-- Excerpted records follows --
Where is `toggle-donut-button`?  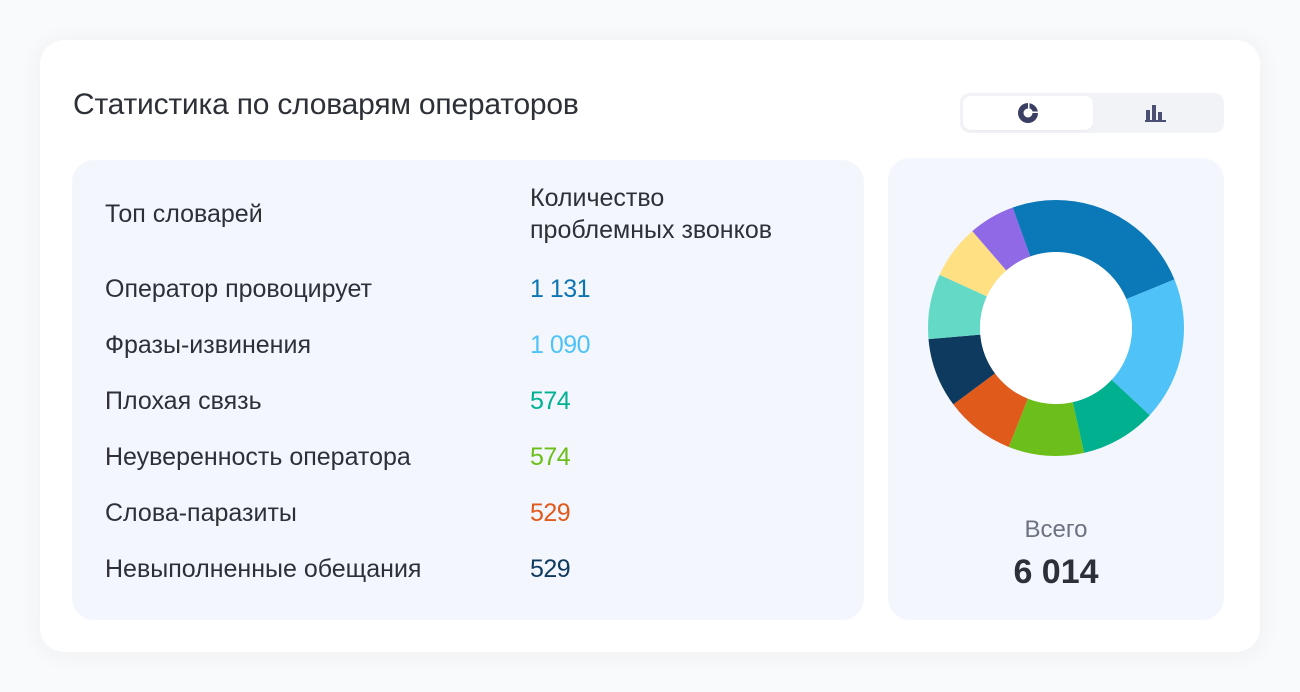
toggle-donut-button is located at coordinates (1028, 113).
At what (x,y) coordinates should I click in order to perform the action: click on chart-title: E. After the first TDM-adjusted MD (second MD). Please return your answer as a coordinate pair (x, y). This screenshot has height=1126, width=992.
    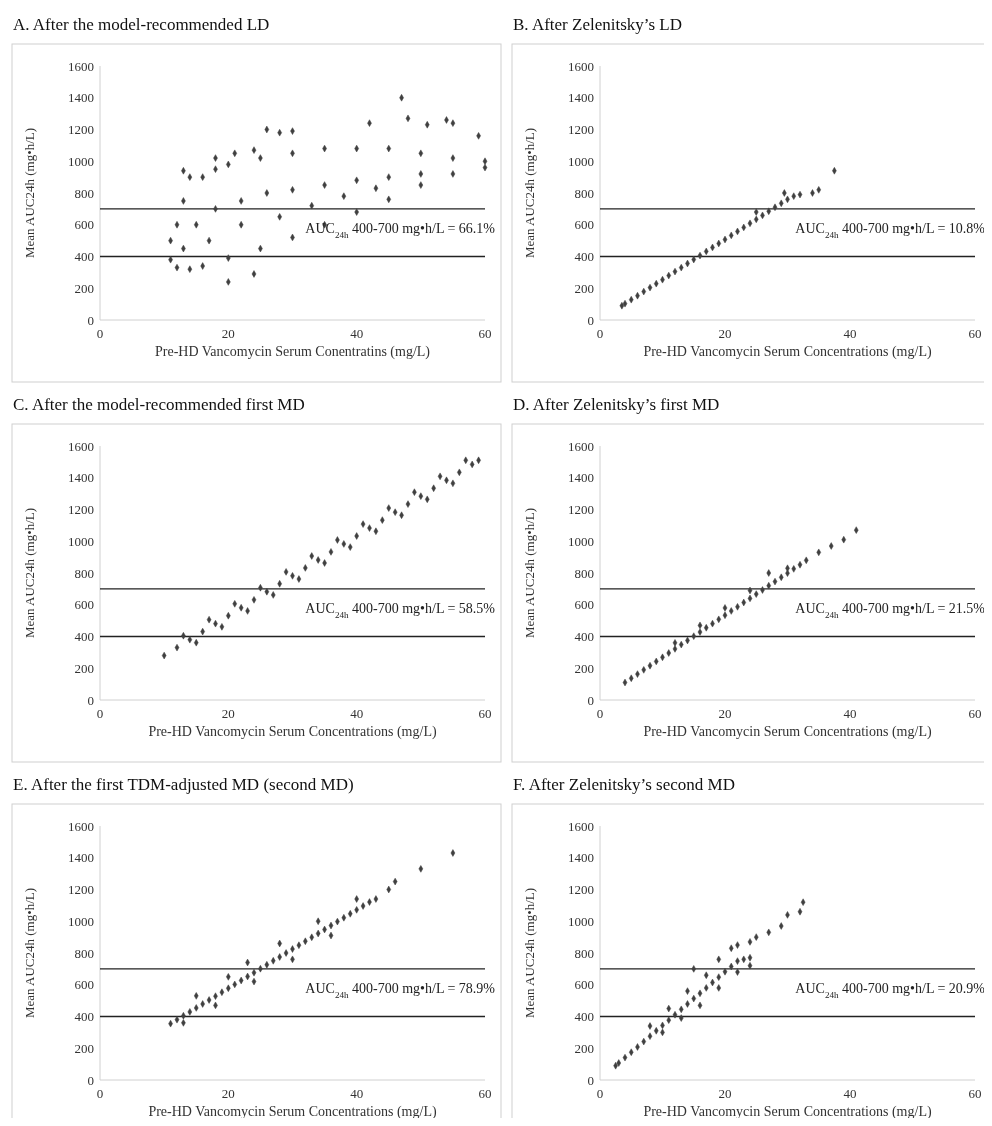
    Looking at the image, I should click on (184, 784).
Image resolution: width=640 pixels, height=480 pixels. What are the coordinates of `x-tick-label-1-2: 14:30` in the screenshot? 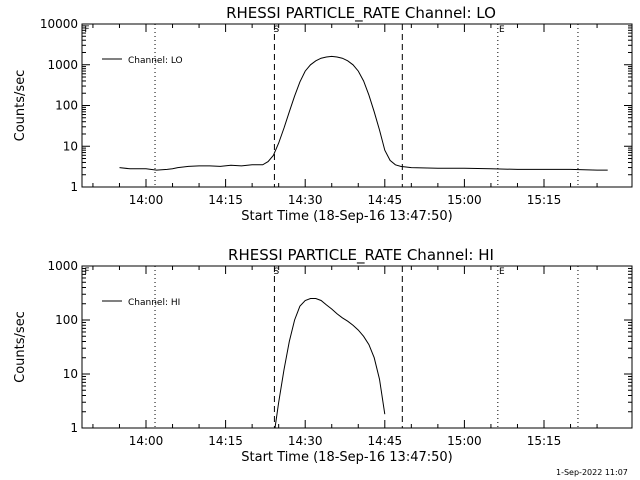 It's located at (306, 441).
-- Excerpted records concluded --
— Work instructions —
Reproduce the items verbatim, starting at the line containing "At what (x,y)" and ending at the line containing "Looking at the", with both of those lines included. Leave the pictures out of your answer.

— Expected answer —
At what (x,y) coordinates should I click in order to perform the action: click on chart-title: E. After the first TDM-adjusted MD (second MD). Please return your answer as a coordinate pair (x, y). This screenshot has height=1126, width=992.
    Looking at the image, I should click on (184, 784).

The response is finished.